# Help with an Alto ID



## 713J (Feb 1, 2011)

These were sold to me as "gold calvus". I'd never heard of gold calvus so I bought them thinking they were probably comps. Can anyone give me an ID on these guys? First 2 pics are of dominate fish third is of one of the underlings. Fish pics in next post


----------



## 713J (Feb 1, 2011)

Thanks!


----------



## Longstocking (Aug 26, 2003)

I'm horrible at ID's... so take this with a grain of salt...

My guess is Yellow calvus.


----------



## Razzo (Oct 17, 2007)

Interesting - I want to say it is a comp. The only thing making me hestitate is the sparkles on the side. I have had comps with sparkles but not that many.

It looks to have some gold head comp traits. Do you see that much yellow on the face of yellow calvus (thought it was really mostly in the fins). That 1st pic looks like a comp to me.

Should be a beautiful fish as it matures :thumb:


----------



## Razzo (Oct 17, 2007)

These are orange fin comp fry that have some sparkles but not as uniform as yours.


----------



## Longstocking (Aug 26, 2003)

Like I said.. I'm horrible at ID's.... it also doesn't help that they are all female.

The head shape and the spots is what is confusing me. Could be a comp, the coloration leans towards comp.


----------



## borohands8593 (Apr 15, 2009)

if its a purebred I would lean towards goldhead comp, if it is a possibility that it is a hybrid id say a yellow calvus X goldhead comp


----------



## Furcifer158 (Feb 16, 2008)

My Guess

Altolamprologus compressiceps Chaitika Gold


----------



## Furcifer158 (Feb 16, 2008)

Razzo said:


> Interesting - I want to say it is a comp. The only thing making me hestitate is the sparkles on the side. I have had comps with sparkles but not that many.


The "sparklers" don't mean its a calvus, There are many species that have the sparkles when they are young. I do agree with you that they are really uniformed, so it could be a hybrid but i'm going with my first guess


----------



## shellies215 (Jan 7, 2011)

I am 99% sure those are A. comps muzi gold head. I just bought some about that size, they look the same. Who knows mine could be from the same breeder as yours. I posted pics of mine in the altolamps pic thread a little while back, compare to those


----------



## altocomp83 (Jan 5, 2010)

I would say im 80 percent sure its a malasa comp. I've had a few and they have those spots for a while. They will go away and the stripes will blend into a almost solid brownish color. Very nice. My next guess is a hybrid goldhead. Maybe malasa and muzi


----------



## 713J (Feb 1, 2011)

In regards to the hybrid status - the group was purchased as F1s and I didn't see the parents so they could be a hybrid. This is a reputable store here in Houston so I would hope not...

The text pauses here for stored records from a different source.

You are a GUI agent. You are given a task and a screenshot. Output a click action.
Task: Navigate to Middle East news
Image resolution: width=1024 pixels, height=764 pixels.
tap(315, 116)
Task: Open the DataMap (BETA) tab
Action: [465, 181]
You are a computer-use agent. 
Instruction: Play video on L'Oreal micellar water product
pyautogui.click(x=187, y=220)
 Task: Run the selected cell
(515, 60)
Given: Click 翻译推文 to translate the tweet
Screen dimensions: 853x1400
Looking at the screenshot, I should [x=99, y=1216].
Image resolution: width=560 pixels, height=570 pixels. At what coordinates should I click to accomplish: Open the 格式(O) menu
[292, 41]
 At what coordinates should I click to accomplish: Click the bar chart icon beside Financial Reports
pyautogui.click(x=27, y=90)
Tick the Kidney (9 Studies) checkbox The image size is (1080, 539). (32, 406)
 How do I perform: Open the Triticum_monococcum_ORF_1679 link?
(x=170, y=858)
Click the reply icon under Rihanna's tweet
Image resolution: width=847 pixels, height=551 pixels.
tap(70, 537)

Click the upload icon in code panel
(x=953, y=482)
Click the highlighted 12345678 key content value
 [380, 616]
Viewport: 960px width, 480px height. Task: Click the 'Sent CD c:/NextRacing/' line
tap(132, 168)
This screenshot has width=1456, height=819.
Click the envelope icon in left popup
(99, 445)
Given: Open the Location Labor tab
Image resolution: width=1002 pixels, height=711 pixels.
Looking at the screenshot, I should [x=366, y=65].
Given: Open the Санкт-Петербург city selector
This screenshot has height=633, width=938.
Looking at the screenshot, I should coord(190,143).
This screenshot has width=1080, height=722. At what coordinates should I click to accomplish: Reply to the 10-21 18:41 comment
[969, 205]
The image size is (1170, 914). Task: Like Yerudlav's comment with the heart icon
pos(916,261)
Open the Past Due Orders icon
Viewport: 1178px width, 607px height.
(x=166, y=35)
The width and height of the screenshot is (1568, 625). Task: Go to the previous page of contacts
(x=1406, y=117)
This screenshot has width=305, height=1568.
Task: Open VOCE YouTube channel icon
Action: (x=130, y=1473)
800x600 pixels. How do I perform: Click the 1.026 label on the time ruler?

One of the main reasons I was leaning towards comps as well is due to the heavy banding. When stretched out in display the fish also have a pretty substantial vertical (vs bullet like) shape as well.

These are my first alto's so take my observations with a grain of salt as well! :lol:

Thanks for the help


----------



## shellies215 (Jan 7, 2011)

These are my muzis, looks like the vertical banding is a little different


----------



## Furcifer158 (Feb 16, 2008)

http://www.suephoto.com/index.php/galeria/index/5/255

How about these


----------



## Furcifer158 (Feb 16, 2008)

there not A. comps muzi gold head.

It sucks trying to find the specific location for gold heads, but I have seen and had Muzi a few times. They don't look like this


----------



## Furcifer158 (Feb 16, 2008)

I change my mind I'm going with Altolamprologus compressiceps Kasanga Gold Head


----------



## 713J (Feb 1, 2011)

Furcifer158 said:


> I change my mind I'm going with Altolamprologus compressiceps Kasanga Gold Head


I'm going to agree with you. You can even see the blue starting to form on the fishes lips in the first two pics I posted.


----------



## 713J (Feb 1, 2011)

Longstocking said:


> .... it also doesn't help that they are all female.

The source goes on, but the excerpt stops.